O rap teve sua origem na década de 60, na Jamaica, quando surgiram os sistemas de som que eram colocados nas ruas dos guetos para animar os bailes. Com o aumento da violência em 1970, muitos jovens jamaicanos imigraram para os EUA, levando suas tradições e cultura. O DJ jamaicano Kool Herc, foi responsável por introduzir a tradição dos sistemas de som e do canto com uma fala rítmica e rimada que é cantada, o rap. Produzido e consumido pelos moradores dos subúrbios, o rap trouxe desde a sua origem questões como pobreza, violência e racismo, e foi com essa influência que o movimento chegou na década de 80, no Brasil. Saiba mais sobre a história do rap nacional.

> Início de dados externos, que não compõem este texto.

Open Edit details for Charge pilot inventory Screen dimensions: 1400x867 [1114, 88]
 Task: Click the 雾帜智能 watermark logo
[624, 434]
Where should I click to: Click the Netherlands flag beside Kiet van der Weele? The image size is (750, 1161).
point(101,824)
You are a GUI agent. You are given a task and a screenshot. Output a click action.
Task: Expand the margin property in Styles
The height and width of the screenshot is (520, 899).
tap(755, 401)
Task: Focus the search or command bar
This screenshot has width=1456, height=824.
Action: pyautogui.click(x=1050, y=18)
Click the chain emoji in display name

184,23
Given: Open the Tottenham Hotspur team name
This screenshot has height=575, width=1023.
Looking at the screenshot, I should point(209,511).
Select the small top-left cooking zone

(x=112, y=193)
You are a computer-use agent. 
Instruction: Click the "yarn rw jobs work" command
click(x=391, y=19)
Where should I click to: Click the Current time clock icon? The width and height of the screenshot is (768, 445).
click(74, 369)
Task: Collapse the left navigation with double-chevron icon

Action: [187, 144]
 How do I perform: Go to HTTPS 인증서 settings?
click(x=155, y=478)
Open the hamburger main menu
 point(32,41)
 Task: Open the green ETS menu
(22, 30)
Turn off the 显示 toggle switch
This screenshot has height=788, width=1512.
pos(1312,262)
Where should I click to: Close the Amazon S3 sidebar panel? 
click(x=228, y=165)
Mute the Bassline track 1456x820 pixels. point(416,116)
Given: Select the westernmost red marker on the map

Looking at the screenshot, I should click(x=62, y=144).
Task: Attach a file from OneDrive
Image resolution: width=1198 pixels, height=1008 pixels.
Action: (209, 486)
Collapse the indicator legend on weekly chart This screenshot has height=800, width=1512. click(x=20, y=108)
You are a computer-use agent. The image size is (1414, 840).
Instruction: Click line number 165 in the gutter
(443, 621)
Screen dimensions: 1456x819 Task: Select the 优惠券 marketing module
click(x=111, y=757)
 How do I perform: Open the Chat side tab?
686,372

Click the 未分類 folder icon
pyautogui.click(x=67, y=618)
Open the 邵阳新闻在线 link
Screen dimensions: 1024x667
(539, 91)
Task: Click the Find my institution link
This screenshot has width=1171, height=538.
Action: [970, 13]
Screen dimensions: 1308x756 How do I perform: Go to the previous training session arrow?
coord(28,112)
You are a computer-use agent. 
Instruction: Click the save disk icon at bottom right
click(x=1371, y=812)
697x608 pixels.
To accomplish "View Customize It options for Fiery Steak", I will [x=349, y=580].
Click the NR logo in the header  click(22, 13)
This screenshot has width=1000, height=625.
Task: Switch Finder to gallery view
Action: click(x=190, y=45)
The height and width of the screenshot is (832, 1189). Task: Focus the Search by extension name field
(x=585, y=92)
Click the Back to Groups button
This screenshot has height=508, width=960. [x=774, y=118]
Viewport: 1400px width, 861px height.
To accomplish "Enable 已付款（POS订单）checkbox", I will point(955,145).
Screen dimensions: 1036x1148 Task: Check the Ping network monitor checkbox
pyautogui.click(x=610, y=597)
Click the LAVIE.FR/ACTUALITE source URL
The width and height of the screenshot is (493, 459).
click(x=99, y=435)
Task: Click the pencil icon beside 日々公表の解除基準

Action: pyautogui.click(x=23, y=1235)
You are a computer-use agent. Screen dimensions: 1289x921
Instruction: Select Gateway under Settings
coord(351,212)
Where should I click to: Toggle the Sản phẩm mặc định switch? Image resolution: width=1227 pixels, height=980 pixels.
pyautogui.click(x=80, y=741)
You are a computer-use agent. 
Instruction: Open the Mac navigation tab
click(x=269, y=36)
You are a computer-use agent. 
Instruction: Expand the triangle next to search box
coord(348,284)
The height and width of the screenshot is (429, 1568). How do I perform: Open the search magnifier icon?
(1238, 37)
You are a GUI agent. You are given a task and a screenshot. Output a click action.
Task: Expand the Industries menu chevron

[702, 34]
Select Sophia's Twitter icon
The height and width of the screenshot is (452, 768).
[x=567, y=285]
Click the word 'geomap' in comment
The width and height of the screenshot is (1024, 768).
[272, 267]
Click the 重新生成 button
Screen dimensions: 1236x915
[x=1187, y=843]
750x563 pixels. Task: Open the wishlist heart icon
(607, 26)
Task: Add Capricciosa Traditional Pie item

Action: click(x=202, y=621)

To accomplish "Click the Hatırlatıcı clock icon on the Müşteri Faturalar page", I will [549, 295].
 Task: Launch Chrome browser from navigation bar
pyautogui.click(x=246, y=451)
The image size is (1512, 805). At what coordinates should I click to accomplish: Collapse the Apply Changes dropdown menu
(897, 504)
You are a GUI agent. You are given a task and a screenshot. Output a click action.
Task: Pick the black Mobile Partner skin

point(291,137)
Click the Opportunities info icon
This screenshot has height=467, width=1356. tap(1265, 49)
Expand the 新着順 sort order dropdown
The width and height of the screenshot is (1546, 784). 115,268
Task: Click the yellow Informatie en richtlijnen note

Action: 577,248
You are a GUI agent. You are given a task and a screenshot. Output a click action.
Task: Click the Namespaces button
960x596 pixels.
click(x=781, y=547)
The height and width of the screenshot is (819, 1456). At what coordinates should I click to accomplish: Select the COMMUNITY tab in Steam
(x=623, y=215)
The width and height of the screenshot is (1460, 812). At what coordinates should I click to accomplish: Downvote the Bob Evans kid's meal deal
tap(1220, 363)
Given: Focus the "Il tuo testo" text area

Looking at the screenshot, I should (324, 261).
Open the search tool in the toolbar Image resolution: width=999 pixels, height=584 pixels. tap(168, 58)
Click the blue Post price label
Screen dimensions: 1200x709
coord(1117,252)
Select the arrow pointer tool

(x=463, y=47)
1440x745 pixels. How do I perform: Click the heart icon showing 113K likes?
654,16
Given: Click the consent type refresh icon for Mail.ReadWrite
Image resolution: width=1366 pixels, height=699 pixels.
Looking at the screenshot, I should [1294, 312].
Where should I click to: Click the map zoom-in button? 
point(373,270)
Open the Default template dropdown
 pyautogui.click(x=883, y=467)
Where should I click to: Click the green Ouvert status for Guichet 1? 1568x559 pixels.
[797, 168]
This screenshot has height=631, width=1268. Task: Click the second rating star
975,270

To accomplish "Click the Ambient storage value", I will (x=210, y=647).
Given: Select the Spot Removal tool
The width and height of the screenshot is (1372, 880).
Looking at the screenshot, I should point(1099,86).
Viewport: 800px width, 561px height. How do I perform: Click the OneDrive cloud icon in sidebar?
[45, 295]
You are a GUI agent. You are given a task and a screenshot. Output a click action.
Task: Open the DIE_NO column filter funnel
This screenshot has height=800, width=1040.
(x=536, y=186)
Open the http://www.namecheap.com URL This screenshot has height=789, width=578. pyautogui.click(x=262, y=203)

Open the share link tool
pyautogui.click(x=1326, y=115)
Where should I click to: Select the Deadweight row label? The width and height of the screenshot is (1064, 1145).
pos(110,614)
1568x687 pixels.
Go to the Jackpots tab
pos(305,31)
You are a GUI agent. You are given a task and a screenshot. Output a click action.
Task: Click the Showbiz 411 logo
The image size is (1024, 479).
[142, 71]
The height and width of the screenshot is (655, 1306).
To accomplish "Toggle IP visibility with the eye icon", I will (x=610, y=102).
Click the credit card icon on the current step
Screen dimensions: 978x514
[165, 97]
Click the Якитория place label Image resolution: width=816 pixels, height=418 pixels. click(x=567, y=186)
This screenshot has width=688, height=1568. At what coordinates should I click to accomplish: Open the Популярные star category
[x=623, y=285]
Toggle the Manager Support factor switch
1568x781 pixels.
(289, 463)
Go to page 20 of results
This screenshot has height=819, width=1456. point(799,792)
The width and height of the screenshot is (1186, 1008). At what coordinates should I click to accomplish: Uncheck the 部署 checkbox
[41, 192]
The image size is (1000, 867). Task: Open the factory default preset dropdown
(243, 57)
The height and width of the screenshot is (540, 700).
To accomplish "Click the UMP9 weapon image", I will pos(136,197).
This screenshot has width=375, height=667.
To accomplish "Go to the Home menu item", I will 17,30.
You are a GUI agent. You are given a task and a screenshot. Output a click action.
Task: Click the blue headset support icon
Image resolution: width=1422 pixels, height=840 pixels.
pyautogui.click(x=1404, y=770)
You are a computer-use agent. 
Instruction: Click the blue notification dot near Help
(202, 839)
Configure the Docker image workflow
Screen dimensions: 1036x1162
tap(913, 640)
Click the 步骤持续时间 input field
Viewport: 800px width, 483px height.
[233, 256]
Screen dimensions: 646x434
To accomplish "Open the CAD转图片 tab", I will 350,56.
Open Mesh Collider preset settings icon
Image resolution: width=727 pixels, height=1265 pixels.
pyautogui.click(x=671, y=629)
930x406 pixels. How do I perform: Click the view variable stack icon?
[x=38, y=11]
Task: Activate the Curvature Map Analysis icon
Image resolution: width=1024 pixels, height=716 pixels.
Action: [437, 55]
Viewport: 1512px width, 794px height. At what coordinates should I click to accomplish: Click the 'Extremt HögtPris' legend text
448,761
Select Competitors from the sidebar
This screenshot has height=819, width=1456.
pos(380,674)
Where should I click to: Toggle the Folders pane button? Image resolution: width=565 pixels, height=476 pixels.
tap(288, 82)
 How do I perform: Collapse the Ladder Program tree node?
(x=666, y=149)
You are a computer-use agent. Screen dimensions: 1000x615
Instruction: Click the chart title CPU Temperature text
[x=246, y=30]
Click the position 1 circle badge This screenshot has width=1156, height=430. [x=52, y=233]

A chegada do rap no Brasil
Os Mc’s, Dj’s e dançarinos de breaking começaram a se reunir na estação do metrô São Bento e na galeria 24 de Maio, em São Paulo. A partir desses encontros, surgiram alguns dos maiores nomes do rap nacional como Thaíde, o grupo Racionais MC’s e Nelson Triunfo que é um dos grandes responsáveis por propagar o estilo.
Os encontros foram crescendo e o rap foi se espalhando pela cidade de São Paulo, reunindo cada vez mais jovens que deram início as equipes de baile black como o Chic Show, que chegou a produzir uma coletânea chamada “O Som das Ruas”, com músicas de artistas presentes no som das festas. No final da década de 80, foi lançado o primeiro CD brasileiro de hip-hop, o Hip Hop Cultura de Rua, que trouxe trabalhos de Thaíde & DJ Hum, MC Jack e Código 13. Mas, foi somente na década de 90 que o rap começou a ganhar espaço nas rádios de todo o país, um dos programas que trouxe maior visibilidade foi o Movimento de rua, da Rádio Imprensa.
Podemos dizer que foi nos anos 90, que o rap “estourou” no Brasil, isso se deve não somente a popularização do estilo, mas também aos diversos artistas que surgiram na cena e as obras lançadas nesse período. A essência do hip-hop se manteve, e assim o rap foi usado para expor os problemas sociais enfrentados pela periferia como a violência policial, e essa exposição gerou a perseguição policial enfrentada por vários rappers na época.
Nomes do rap nacional
Em 1993, o grupo Racionais MC’s, lançava seu terceiro disco de estúdio, “Raio X do Brasil”, considerada uma das mais importantes obras, o LP colocou o rap entre os estilos mais conhecidos do país. Formado por Mano Brown, Edi Rock, Ice Blue e KL Jay, o Racionais MC’s se tornou o mais influente e importante grupo de rap do Brasil. Com mais de 30 anos de carreira, ganharam diversos prêmios como o Prêmio Hutúz – o mais importante prêmio de rap da América Latina – quando venceram em 2009, como melhores artistas da década, e ainda tiveram um dos principais álbuns do grupo “Sobrevivendo no inferno”, selecionado como material para o vestibular de 2020 da Unicamp.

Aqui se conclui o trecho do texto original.